Feminismus ist Gesellschaftskritik
Gespräch mit Christina Schenk, Volkskammerkandidatin des UFV
Frage: Das Hearing am 8. März war der Wahlprüfstein des Unabhängigen Frauenverbandes. Glaubst du, dass die Frauen Antworten auf ihre Fragen erhalten haben?
Christina Schenk: Für viele Frauen ist deutlich geworden, welche Positionen die einzelnen Gruppierungen und Parteien zu Fragen einnehmen, die für Frauen wirklich relevant sind. Ich glaub` schon, dass es viel geholfen hat.
Welche Fragen waren für dich besonders wichtig?
Wie positionieren sich die Parteien und Gruppierungen zu Fragen des Rechts auf Berufsarbeit, des Erhalts der Kinderbetreuungseinrichtungen, der Berufsausbildung, der Ausbildung von Frauen überhaupt, die hier doch wesentlich besser geregelt ist, als beispielsweise in der Bundesrepublik. Wichtig war auch das Problem der Sozialcharta, also mit welcher Position wir dazu in die Verhandlungen zur deutschen Einheit hineingehen wollen.
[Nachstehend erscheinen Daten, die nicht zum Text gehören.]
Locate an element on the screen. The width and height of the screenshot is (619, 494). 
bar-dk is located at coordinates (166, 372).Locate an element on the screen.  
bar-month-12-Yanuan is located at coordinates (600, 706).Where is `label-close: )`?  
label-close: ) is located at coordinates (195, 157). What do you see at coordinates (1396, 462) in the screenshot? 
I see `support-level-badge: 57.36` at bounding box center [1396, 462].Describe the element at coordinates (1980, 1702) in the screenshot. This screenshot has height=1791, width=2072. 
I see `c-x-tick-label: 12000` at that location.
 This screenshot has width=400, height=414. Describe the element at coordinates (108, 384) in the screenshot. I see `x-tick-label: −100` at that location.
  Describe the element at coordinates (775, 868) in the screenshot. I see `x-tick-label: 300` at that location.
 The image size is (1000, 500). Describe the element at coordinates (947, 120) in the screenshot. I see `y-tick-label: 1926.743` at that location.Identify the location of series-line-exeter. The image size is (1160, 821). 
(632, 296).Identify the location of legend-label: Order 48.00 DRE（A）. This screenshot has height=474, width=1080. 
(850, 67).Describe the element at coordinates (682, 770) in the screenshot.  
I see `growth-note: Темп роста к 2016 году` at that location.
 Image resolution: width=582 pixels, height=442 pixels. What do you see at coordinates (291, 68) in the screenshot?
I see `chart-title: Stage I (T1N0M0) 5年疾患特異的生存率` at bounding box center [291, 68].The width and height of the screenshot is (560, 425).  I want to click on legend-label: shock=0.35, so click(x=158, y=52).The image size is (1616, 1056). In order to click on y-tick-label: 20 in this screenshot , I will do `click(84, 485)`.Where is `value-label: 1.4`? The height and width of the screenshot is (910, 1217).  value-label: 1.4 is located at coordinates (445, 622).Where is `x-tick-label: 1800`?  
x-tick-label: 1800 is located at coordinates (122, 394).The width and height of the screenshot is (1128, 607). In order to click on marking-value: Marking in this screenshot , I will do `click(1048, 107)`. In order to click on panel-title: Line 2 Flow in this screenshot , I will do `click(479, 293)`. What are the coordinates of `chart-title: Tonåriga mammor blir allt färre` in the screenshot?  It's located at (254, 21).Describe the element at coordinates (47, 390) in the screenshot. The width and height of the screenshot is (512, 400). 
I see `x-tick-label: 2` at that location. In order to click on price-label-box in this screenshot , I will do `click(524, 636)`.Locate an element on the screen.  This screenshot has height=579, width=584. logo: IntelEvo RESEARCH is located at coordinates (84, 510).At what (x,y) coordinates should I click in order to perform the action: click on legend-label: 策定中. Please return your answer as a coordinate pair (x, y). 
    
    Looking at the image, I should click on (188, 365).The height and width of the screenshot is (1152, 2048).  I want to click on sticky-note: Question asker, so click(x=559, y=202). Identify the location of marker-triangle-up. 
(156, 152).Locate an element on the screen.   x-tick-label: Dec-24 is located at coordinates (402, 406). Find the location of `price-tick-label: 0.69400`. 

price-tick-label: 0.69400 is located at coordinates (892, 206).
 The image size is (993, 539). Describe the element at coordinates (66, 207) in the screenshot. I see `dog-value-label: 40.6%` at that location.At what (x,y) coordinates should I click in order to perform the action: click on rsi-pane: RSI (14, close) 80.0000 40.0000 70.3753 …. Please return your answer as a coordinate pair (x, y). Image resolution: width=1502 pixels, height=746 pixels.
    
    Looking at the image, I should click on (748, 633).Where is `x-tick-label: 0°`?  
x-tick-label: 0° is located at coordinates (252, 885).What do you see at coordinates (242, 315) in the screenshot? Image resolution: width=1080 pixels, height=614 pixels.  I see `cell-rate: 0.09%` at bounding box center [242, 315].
Welche Fragen sind für dich nicht gestellt worden?
Ich denke, die wichtigsten, die brennendsten Fragen sind gestellt worden. Man kann auf einem Hearing mit tausend Frauen oder sogar mehr, nicht so sehr ins Detail gehen. Mich hat es ein bisschen enttäuscht oder auch traurig gemacht, dass offensichtlich niemand so richtig beantworten konnte, was eigentlich Feminismus ist. Wenn gesagt wurde, wir wollen hier keinen Feminismus machen, weil das ausschließlich Frauenpolitik sei, dann ist noch nicht bekannt, dass Feminismus eine Gesellschaftskritik ist. Aber dies ist zur Zeit, verglichen mit den anderen Fragen, unbedeutend.
Hattest du das Gefühl, dass das Publikum ein ausgewähltes Publikum war?
Nicht unbedingt. Ich denke, so etwas gibt es nicht mehr, also Veranstaltungen, wo Leute ausgewählt oder ganz gezielt hingeschickt werden. Es hat vielleicht ein bisschen mit dem Haus hier zu tun, dass sicher überdurchschnittlich viele PDS-Frauen dabei waren beziehungsweise Frauen, die sich als ganz bewusst links verstehen.
Wie ist für dich die teilweise tumultartige Stimmung zu erklären?
Auf der einen Seite - ich kann es eigentlich nur im Kopf auseinander halten - ich verstehe die Frauen und auch die Männer, die sich da zum Teil recht laut geäußert haben, sehr gut. Sie haben einfach Angst vor der Zukunft. Ich denke, begründete Angst, wenn der Prozess der Herstellung der deutschen Einheit so weiter geht, wie er angefangen hat. Andererseits muss man natürlich sagen, dass das eben auch eine Frage der politischen Kultur ist, die in diesem Land noch gelernt werden muss. Es ist wichtig, dass man ausreden lässt und sich ganz gezielt und rational mit Argumenten auseinandersetzt. Aber in dieser überhaupt sehr bewegten, politisch brisanten Zeit, ist das sehr schwer.
Meinst du, dass du an diese VertreterInnen der Parteien und Bewegungen noch jemals eine Frage stellen würdest, oder haben sich mit diesem Hearing für dich sämtliche Fragen an diese Parteien erledigt?
Ich würde schon ganz gern noch einmal nachfragen und vor allem würde ich andere VertreterInnen befragen wollen, zum Beispiel von der SPD. Mir will einfach immer noch nicht in den Kopf, dass sie sich zur Frage der Koalition nach den Wahlen unter anderem mit der Allianz so ausweichend positionieren. Ich habe auch andere SPD-VertreterInnen gehört, die gesagt haben, diese Koalition wäre absurd. Heute hörte es sich wieder anders an. Dies erschreckt mich dann.